**TASK INSTRUCTIONS:** Your answer should be every line of the records that contains the word "input".

Stored entries
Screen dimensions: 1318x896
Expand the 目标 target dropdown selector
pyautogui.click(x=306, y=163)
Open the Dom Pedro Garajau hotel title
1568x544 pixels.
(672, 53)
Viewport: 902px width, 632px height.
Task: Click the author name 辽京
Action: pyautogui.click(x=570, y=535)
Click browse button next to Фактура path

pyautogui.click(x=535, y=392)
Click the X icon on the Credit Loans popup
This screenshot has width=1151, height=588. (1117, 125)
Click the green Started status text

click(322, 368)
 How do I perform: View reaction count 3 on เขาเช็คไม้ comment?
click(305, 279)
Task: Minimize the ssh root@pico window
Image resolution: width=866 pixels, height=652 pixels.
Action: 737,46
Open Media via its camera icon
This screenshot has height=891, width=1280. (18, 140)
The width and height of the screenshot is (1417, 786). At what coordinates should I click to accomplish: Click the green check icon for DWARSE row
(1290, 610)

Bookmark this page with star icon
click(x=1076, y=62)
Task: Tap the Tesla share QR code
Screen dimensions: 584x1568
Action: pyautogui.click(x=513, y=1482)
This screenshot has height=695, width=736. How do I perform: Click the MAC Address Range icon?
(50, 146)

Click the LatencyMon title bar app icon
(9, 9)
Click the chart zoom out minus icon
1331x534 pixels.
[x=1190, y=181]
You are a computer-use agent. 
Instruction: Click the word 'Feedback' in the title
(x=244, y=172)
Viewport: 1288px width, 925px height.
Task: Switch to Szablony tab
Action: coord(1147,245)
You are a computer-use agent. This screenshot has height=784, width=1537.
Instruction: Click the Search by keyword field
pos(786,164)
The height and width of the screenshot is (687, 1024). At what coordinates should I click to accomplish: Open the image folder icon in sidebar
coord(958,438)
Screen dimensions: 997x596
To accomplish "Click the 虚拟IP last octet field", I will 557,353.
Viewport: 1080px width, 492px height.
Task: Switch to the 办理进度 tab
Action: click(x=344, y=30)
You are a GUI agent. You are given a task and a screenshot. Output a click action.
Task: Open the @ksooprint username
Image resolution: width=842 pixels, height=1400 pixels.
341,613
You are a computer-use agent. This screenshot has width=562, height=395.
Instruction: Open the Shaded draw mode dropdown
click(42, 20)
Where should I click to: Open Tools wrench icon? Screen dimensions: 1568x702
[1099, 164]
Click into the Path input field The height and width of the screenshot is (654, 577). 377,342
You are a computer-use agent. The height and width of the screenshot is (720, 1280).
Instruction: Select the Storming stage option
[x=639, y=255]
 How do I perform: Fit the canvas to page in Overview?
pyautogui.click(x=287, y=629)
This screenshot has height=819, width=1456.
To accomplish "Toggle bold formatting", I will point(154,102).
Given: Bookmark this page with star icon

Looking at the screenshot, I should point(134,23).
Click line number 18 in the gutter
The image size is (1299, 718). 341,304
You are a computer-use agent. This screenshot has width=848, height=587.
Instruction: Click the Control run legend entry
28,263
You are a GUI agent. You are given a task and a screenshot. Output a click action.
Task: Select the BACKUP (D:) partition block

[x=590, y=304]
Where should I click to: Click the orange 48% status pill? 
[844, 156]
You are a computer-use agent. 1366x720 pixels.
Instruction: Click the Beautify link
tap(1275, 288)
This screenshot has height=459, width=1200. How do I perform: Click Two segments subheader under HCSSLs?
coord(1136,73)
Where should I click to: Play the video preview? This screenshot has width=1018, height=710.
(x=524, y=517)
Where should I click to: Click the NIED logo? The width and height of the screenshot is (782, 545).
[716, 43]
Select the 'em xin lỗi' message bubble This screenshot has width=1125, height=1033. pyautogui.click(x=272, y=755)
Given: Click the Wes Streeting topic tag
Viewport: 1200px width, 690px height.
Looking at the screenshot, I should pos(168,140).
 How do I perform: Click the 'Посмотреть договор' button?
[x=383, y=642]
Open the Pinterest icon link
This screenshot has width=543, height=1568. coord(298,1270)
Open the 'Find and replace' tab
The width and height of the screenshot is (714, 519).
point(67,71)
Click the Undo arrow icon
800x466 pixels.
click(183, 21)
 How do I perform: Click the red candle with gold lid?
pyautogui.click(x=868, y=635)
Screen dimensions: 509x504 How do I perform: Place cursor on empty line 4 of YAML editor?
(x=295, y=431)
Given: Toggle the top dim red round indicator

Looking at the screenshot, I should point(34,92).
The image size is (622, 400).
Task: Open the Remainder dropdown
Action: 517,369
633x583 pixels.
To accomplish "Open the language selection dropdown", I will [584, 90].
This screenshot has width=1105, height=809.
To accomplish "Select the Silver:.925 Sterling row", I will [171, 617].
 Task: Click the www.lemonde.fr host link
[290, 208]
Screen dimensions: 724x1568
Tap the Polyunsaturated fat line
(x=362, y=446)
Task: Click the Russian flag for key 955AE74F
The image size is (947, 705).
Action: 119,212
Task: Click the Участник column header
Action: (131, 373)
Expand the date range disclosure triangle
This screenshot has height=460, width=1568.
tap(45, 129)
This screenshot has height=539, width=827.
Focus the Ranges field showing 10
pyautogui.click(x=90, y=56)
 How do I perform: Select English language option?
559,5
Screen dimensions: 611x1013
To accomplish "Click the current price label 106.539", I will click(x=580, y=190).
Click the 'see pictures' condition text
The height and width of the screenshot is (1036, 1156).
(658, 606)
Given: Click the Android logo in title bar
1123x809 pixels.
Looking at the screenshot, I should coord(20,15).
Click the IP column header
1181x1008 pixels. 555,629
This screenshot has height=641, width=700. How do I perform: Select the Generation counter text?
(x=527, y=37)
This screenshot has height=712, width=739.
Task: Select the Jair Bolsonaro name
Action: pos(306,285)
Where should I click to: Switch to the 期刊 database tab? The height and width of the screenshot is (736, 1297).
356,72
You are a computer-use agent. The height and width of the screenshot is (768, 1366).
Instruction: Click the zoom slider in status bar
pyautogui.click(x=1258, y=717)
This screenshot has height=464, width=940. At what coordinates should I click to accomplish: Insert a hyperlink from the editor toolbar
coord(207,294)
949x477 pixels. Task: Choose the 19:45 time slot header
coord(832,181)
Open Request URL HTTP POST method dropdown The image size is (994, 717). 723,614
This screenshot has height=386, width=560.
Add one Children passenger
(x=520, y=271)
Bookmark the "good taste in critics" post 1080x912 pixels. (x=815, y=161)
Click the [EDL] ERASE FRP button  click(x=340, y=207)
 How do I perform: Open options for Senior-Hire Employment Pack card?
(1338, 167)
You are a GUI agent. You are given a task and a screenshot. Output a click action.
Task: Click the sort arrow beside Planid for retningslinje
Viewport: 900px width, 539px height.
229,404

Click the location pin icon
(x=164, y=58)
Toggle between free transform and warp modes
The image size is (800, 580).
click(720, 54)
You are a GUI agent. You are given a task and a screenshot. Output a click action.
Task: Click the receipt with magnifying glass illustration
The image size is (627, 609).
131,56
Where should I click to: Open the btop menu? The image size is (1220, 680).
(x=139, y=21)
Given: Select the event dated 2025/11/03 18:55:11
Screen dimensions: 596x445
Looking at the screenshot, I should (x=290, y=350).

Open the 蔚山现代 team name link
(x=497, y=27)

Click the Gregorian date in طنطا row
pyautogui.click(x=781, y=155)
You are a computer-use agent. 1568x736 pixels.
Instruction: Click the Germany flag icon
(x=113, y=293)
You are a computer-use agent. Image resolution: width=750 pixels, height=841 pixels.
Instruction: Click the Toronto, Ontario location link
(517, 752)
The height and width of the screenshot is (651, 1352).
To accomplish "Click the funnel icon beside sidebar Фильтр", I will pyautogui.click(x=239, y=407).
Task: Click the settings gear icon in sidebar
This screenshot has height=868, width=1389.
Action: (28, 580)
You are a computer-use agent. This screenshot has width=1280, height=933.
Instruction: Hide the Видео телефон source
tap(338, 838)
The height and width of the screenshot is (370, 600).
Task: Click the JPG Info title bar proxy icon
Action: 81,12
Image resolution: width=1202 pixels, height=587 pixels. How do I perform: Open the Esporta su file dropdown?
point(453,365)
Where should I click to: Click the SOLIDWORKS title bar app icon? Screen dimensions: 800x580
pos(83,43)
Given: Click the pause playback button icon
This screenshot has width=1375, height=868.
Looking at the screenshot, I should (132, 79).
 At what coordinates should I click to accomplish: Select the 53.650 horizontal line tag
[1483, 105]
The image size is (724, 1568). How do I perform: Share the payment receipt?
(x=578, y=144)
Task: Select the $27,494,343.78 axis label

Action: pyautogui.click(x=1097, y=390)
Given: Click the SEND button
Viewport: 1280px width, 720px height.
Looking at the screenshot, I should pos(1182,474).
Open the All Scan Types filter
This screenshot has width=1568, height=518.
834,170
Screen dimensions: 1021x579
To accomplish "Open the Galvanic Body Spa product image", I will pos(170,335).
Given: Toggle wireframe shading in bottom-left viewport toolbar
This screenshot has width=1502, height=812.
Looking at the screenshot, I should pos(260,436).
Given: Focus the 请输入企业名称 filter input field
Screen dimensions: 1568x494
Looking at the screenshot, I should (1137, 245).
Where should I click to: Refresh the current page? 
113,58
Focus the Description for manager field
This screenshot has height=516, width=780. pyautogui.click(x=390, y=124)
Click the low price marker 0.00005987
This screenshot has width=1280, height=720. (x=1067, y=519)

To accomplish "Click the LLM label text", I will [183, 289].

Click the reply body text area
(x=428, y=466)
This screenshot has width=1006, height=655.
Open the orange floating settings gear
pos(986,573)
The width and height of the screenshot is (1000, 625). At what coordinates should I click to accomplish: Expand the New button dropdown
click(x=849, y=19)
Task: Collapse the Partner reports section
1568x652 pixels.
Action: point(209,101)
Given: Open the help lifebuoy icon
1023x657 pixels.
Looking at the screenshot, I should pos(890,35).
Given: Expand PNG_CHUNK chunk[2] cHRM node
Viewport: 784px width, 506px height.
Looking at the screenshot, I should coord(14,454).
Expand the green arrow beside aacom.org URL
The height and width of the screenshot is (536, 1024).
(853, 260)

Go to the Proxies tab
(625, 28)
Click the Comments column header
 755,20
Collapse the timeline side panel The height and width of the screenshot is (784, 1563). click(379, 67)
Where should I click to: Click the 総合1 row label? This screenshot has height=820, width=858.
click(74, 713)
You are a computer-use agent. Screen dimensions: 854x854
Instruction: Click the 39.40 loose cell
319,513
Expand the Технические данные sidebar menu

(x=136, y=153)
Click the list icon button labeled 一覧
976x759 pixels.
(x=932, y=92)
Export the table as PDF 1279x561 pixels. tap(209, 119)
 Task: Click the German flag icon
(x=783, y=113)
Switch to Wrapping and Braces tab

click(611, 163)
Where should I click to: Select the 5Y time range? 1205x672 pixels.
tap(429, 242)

**SOLUTION TO THIS TASK:**
Click into the Path input field The height and width of the screenshot is (654, 577). 377,342
Given: Focus the 请输入企业名称 filter input field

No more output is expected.